Dehors, on se plairait presque à apprécier le sinistre de l’intérieur : préparer à manger pour toute la famille se transforme en séance de barbecue, perdre du temps dans sa voiture pour aller au travail revient à profiter des heures fraîches dans son cabriolet ou, encore mieux, d’une promenade à vélo. Enchaîner des longueurs dans les odeurs de chlore se mue en une séance baignade et farniente au bord de la piscine. Même le télétravail a offert à tous ce que les travailleurs du bâtiment connaissent toute l’année, dans des conditions autrement plus éprouvantes : travailler dehors. Pour les « cols blancs », que ce soit sur une terrasse ou au bord de l’eau, il faut seulement disposer d’une connexion Internet correcte. Est-ce une avancée significative offerte par le progrès technologique de pouvoir préparer des notes de synthèse et des budgets révisés en bermuda, d’assister à des réunions en visio en utilisant une photo d’un faux bureau en arrière-plan virtuel, tout en demandant à la famille de bien vouloir faire un peu moins de bruit dans la piscine ? Certains collègues n’activent plus leur « out of office », qui signalait qu’ils ne liraient pas leurs courriers électroniques pendant plusieurs semaines. Mais s’ils ne sont plus vraiment sortis du bureau, c’est surtout leur bureau qui est de sortie !
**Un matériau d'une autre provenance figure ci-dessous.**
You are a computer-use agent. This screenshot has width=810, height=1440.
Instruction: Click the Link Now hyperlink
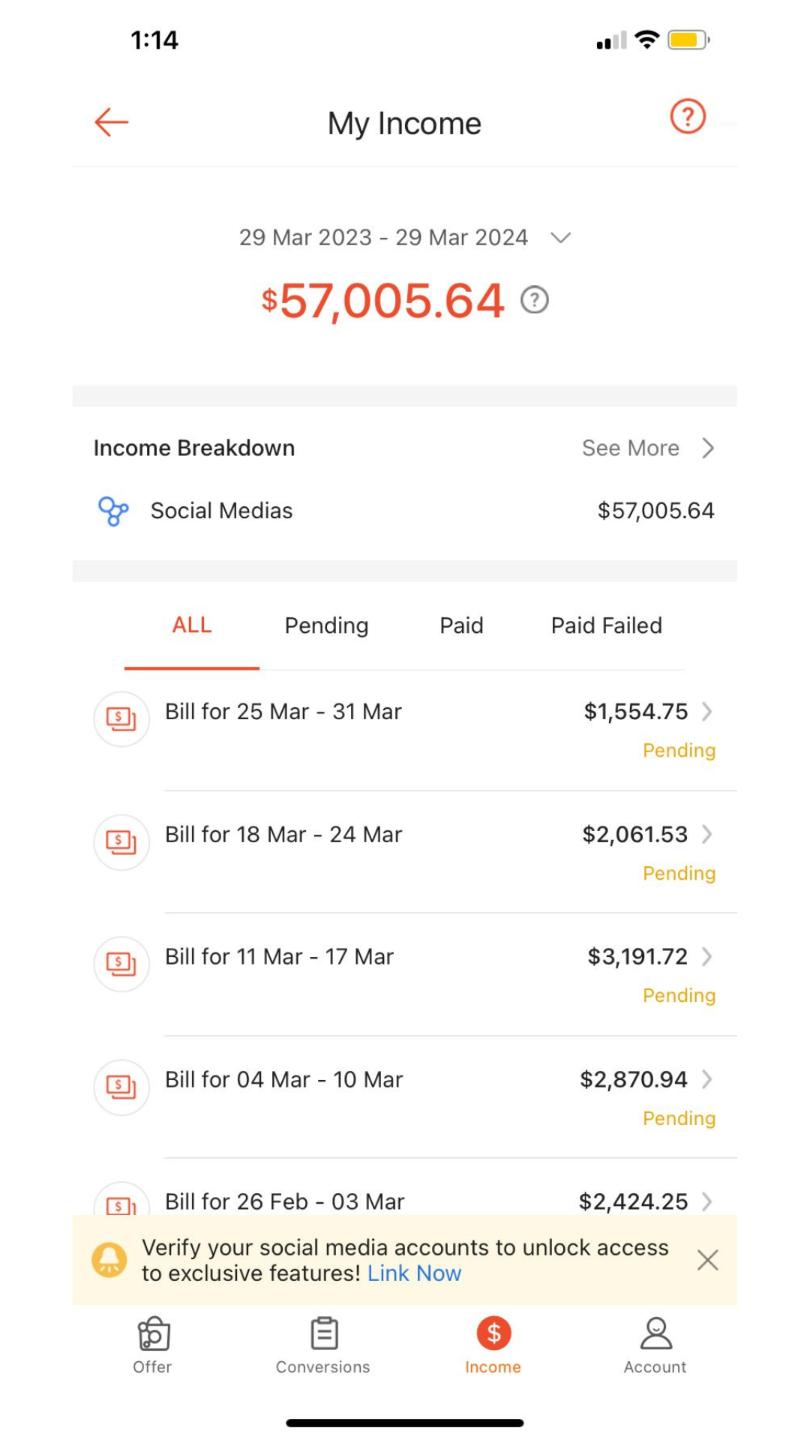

Pourquoi fuir l’air conditionné du bureau, de la voiture, du restaurant ou du cinéma pour l’air pollué, vicié, tantôt humide et chaud, tantôt froid et venteux, infesté d’insectes gros comme des pigeons, saturé de pollen allergisant et exposé aux bruits incessants des moteurs en tous genres ? C’est sans doute pour, quelques semaines par an, ressentir de nouveau le contact avec la nature, sans l’abri d’un toit et de quatre murs, avec pour seule protection de légers vêtements et une paire de lunettes de soleil, et nous préparer ainsi à l’épreuve finale que nous réserve l’été luxembourgeois, apothéose estivale qui ne peut se vivre qu’à l’extérieur : la Schuberfouer, avec ses foules, ses hurlements, ses odeurs... et son Air Maxxx.